All lines of the records below that contain the word "Image" must be listed.

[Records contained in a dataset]
* * * *
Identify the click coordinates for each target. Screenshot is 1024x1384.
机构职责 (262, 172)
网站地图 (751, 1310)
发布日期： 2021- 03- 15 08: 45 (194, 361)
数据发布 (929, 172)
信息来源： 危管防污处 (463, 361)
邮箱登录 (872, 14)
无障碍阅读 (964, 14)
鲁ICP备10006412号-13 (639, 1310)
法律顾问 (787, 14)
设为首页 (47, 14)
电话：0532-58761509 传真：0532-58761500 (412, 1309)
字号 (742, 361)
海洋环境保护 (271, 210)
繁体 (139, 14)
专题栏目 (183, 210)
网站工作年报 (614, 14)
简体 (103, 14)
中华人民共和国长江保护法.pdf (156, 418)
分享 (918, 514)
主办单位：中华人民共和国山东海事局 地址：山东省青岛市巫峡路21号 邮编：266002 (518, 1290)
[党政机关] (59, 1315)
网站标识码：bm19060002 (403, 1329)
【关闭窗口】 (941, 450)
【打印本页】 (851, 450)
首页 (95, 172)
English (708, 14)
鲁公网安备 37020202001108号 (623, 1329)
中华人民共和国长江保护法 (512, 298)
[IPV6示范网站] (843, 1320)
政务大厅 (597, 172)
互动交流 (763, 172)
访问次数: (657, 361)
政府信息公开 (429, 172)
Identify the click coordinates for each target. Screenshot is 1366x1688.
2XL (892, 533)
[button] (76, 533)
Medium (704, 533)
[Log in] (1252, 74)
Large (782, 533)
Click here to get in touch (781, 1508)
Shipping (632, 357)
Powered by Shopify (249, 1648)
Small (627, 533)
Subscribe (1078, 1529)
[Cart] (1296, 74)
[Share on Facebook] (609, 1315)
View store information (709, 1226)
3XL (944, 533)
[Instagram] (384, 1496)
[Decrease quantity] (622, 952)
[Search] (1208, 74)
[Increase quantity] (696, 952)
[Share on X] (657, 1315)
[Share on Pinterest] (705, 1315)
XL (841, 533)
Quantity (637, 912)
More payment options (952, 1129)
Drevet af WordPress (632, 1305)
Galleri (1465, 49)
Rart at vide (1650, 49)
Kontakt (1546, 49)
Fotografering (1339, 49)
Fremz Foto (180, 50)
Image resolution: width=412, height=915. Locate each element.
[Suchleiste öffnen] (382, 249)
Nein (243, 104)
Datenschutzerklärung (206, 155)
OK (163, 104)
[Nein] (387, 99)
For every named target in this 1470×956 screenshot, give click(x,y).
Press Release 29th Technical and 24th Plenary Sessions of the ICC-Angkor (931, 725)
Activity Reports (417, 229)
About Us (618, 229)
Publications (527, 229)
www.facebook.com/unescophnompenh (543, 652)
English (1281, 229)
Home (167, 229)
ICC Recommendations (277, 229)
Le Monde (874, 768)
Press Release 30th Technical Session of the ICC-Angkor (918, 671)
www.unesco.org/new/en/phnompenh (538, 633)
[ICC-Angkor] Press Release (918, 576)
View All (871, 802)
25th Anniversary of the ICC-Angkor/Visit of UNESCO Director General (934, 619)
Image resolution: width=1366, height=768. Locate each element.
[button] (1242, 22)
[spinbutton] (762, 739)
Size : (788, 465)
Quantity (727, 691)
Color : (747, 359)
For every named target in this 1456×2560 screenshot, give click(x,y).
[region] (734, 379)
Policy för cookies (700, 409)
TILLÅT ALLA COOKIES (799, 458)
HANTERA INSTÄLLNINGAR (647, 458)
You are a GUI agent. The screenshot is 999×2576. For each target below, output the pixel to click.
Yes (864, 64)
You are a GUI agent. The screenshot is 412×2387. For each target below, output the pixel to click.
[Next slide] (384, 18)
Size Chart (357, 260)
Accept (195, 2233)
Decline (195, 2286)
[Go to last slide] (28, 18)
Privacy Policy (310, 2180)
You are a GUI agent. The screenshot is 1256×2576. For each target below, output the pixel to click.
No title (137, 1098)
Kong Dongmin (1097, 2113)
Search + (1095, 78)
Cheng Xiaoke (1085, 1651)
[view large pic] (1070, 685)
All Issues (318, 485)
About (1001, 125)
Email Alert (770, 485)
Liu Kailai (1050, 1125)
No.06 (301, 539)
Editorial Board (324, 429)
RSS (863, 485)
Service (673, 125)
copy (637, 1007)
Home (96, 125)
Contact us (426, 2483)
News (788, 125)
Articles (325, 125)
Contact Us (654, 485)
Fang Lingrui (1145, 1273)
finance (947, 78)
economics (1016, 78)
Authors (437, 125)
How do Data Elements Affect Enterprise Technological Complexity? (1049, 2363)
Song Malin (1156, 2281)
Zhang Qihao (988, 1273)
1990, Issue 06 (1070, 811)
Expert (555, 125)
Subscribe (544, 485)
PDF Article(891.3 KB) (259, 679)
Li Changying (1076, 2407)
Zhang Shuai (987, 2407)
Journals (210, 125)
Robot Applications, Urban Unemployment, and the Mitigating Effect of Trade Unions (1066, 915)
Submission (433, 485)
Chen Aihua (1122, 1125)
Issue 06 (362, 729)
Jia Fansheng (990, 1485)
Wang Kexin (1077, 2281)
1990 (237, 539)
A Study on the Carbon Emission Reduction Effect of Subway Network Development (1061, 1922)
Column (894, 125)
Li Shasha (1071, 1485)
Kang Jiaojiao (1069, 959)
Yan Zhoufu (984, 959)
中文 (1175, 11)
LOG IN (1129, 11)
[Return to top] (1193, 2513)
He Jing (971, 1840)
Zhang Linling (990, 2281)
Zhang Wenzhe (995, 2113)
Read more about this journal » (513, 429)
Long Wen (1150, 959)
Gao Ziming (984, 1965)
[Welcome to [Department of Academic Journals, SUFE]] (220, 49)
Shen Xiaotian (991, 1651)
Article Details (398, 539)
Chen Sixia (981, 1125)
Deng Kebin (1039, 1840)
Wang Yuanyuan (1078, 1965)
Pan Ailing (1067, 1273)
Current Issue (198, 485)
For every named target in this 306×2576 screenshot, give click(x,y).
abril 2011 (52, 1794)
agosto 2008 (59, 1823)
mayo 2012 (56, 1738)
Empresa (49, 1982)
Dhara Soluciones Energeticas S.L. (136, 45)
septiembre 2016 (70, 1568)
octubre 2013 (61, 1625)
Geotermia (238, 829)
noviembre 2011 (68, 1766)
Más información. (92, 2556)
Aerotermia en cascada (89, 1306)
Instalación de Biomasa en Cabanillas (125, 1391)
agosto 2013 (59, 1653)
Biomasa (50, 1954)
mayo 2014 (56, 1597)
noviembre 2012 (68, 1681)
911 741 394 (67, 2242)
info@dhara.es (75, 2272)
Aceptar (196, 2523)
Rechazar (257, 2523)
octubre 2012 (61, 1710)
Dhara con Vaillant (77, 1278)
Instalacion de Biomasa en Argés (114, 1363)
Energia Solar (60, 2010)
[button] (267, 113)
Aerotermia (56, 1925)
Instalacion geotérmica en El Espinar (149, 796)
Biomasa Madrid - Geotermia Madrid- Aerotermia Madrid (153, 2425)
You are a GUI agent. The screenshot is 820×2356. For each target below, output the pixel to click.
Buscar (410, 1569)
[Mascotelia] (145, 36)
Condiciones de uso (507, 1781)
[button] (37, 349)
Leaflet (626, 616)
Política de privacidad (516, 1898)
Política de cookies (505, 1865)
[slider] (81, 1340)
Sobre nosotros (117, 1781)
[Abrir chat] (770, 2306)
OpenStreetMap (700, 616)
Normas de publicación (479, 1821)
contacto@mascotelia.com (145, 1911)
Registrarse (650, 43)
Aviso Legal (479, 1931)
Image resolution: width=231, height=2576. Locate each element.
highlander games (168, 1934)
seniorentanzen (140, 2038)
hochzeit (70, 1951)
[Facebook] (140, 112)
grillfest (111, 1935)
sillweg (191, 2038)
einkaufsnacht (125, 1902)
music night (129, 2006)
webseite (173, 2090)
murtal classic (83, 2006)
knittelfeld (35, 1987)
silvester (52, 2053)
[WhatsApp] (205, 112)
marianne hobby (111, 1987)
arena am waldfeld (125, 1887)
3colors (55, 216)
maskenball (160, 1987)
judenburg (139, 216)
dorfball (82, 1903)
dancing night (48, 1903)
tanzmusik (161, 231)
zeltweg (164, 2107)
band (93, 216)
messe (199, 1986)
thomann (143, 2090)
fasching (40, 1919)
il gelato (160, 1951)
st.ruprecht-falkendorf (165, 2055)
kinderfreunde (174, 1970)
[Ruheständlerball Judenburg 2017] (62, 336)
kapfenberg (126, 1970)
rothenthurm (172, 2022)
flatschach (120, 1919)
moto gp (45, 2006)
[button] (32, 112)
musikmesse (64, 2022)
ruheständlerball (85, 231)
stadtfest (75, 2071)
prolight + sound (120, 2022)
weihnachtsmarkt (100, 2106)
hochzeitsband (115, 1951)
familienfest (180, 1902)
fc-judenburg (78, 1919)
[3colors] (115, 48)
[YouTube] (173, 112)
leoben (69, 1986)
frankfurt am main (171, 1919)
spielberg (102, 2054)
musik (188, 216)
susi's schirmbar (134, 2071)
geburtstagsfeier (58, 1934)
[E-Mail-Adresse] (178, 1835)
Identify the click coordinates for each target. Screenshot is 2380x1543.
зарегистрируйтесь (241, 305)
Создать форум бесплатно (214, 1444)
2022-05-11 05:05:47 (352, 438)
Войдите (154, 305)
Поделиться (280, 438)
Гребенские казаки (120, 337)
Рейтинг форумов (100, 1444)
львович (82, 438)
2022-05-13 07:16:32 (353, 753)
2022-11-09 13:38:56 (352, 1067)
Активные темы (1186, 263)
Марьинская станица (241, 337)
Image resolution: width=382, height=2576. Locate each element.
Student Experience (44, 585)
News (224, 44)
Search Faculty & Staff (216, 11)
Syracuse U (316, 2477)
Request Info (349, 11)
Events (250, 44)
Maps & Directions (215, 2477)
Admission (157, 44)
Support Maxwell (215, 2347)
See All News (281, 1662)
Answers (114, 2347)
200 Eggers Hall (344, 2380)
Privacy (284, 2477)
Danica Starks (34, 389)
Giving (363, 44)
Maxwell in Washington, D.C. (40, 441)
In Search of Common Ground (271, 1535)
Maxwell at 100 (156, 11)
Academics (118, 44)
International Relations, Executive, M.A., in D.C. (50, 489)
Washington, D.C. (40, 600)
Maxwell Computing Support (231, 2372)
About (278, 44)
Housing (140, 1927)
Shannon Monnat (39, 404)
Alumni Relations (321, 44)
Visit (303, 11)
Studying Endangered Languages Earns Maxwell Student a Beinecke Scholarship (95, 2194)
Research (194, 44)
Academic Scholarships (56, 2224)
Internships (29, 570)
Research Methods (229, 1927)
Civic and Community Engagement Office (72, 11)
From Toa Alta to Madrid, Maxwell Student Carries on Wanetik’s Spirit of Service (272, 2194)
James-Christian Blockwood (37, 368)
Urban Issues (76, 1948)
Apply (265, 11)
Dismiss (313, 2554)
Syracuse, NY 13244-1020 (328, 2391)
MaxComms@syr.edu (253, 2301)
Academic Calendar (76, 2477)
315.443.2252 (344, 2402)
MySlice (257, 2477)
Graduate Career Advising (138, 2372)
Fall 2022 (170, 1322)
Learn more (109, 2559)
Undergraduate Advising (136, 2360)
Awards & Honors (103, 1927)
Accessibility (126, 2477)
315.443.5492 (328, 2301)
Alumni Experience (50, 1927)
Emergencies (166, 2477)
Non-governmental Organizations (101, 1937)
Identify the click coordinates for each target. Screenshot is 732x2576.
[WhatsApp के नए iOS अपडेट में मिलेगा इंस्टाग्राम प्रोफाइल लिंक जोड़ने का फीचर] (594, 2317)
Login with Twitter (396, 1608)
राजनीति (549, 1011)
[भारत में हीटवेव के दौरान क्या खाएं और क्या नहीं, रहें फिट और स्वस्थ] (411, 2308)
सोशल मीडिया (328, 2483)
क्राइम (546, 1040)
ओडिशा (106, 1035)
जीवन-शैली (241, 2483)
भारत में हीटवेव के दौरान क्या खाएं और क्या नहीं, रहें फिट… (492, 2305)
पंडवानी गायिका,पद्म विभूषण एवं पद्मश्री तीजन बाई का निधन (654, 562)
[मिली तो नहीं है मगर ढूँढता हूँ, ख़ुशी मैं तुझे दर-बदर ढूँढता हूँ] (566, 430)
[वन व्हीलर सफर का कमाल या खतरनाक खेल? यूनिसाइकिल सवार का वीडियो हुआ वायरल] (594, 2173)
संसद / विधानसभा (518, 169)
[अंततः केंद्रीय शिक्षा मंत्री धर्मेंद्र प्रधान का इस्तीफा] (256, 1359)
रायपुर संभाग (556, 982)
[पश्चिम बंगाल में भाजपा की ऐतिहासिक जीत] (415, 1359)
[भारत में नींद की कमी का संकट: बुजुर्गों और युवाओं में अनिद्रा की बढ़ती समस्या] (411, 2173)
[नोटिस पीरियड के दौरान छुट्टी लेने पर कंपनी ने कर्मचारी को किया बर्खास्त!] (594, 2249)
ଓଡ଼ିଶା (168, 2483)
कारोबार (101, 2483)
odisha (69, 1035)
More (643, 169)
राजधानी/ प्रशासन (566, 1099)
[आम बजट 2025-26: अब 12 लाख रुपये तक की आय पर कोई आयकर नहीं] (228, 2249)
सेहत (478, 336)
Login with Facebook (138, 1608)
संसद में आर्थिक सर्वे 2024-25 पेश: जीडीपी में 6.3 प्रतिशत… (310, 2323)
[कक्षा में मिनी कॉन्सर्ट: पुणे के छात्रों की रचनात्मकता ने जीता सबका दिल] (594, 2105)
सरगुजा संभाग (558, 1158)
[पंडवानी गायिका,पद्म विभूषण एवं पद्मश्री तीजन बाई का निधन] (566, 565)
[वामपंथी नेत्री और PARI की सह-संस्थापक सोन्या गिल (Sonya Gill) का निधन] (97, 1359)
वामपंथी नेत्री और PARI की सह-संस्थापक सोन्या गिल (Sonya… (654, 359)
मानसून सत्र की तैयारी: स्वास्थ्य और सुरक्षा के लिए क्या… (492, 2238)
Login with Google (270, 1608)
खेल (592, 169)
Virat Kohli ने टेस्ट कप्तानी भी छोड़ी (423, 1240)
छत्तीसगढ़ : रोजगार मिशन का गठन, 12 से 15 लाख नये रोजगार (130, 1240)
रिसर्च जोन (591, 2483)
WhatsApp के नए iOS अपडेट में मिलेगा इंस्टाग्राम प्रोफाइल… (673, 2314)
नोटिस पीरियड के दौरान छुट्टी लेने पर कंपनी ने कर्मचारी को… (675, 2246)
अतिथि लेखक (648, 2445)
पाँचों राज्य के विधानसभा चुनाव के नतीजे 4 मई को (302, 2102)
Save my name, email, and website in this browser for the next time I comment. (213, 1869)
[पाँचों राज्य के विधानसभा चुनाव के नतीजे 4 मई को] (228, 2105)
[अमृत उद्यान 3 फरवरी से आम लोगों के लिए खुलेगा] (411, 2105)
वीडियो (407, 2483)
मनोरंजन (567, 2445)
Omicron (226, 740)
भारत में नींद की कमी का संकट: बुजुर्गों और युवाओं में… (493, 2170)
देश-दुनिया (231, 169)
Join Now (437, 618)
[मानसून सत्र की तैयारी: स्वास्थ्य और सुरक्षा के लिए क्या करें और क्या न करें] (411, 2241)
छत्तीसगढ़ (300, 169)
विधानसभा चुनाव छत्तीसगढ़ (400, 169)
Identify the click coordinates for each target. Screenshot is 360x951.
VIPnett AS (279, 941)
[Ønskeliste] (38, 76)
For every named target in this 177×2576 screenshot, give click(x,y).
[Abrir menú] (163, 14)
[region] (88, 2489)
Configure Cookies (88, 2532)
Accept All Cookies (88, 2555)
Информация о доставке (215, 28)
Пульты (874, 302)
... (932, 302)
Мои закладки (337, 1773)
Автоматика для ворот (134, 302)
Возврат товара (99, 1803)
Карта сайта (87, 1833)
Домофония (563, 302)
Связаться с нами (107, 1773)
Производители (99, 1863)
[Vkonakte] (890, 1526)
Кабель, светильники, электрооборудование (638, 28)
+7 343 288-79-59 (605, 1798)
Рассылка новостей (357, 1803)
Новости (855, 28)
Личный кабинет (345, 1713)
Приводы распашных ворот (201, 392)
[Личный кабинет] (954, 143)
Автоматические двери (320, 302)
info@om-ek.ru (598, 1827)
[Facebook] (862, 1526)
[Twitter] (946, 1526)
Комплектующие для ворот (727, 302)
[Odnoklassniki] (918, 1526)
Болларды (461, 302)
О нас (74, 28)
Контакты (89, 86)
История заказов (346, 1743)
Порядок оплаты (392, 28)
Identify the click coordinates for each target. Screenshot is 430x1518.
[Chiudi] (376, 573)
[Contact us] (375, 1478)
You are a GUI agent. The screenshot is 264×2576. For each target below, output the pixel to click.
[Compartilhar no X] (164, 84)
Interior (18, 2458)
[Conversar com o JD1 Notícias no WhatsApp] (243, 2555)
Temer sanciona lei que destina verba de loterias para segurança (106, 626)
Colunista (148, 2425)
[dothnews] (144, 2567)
* * * *
* [TASK OUTPUT]:
Image resolution: width=412, height=915. Locate each element.
Image resolution: width=1366, height=768. Locate each element.
Image resolution: width=231, height=2576. Locate each element.
Image resolution: width=382, height=2576. Locate each element.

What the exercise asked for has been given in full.